Nicht nur unmitellbar Betroffene leiden darunter

Auch all jene, die bei einem Anschlag nicht zu Schaden gekommen sind, leiden unter psychischer Belastung. Laut Angaben des Gesamtrussischen Zentrums für Meinungsforschung (WZIOM) hatten nach den Anschlägen in der Moskauer Metro im letzten Jahr 82% der russischen Bevölkerung Angst, Terroristen zum Opfer zu fallen (Ergebnisse von Umfragen nach dem Terroranschlag am Domodedowo-Flughafen liegen noch nicht vor).  Bemerkenswert ist die Tatsache, dass die Angst unter der Bevölkerung nach den Sprengstoffanschlägen auf Moskauer Wohnhäuser im Herbst 1999 genauso hoch war (80%), danach bis zum Jahr 2009 allmählich bis auf 61% sank und dann wieder anstieg.
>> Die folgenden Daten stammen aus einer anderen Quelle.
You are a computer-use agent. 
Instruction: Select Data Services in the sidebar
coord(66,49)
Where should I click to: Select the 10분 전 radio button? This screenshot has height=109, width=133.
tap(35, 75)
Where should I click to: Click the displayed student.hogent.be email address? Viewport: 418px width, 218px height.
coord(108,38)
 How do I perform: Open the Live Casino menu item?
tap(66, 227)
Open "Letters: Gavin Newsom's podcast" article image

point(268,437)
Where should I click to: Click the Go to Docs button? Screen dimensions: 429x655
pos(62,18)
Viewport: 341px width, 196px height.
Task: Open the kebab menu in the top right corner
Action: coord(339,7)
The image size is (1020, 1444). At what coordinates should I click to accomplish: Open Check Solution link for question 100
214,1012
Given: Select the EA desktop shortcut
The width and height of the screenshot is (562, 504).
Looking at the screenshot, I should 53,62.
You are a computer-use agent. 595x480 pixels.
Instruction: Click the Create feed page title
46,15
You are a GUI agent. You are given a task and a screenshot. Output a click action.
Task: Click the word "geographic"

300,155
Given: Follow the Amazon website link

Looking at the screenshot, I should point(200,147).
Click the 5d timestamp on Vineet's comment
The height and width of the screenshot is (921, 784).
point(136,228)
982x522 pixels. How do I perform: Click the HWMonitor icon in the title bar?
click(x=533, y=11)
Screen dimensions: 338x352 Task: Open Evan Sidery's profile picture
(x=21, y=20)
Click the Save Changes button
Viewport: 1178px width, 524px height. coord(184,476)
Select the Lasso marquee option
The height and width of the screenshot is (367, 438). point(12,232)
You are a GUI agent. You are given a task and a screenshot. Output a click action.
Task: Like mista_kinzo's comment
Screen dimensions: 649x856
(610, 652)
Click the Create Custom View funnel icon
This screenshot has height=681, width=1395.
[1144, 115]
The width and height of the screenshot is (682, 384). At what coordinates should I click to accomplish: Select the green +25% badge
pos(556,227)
Am größten ist die Angst, Opfer von Terroranschlägen zu werden, unter der Moskauer Bevölkerung, den Einwohnern der südlichen Regionen Russlands und unter Pensionisten. Ein Drittel der Befragten (36%) glaubt daran, dass der Staat bereit ist, die Bürger vor neuen Terroranschlägen zu schützen.

 Gleichgültigkeit als Schutz

Gleichzeitig stellen Psychologen im Verhalten der russischen Bevölkerung einen neuen Trend fest. Wie der Leiter des Instituts für Extrempsychologie der psychologischen Fakultät der Moskauer Staatlichen Universität, Madrudin Magomed-Eminow, der Zeitung „Nowyje Iswestija“ mitteilte, nimmt die Bevölkerung Nachrichten über Terroranschläge heute viel gleichgültiger auf als in der Vergangenheit. „Die Ergebnisse einer Untersuchung, die von unseren Mitarbeitern im März nach den Anschlägen auf die Moskauer Metro durchgeführt wurde, haben gezeigt, dass 60-70% der Moskauer an Nachrichten über Bombenexplosionen nicht interessiert sind und diese Ereignisse ignorieren“, erzählt Magomed-Eminow. „Dies bedeutet nicht, dass die Menschen keine Angst vor Attentaten haben, doch die Nachrichten darüber haben bei ihnen fast keine emotionalen Reaktionen hervorgerufen. Im Jahr 1990 reagierten rund 30% so auf Nachrichten über Terroranschläge. Diese Emotionslosigkeit ist ein Schutzmechanismus angesichts ständiger Terrorbedrohung. In den 1990er-Jahren betrachteten die Menschen Terrorismus als vorübergehende Erscheinung. Heute haben sie begriffen, dass die Terroranschläge nicht aufhören werden, und ignorieren die Ereignisse, um sich nicht hilflos fühlen zu müssen.“

Dieser Artikel erschien zuerst in der Zeitung "Novie Izvestija".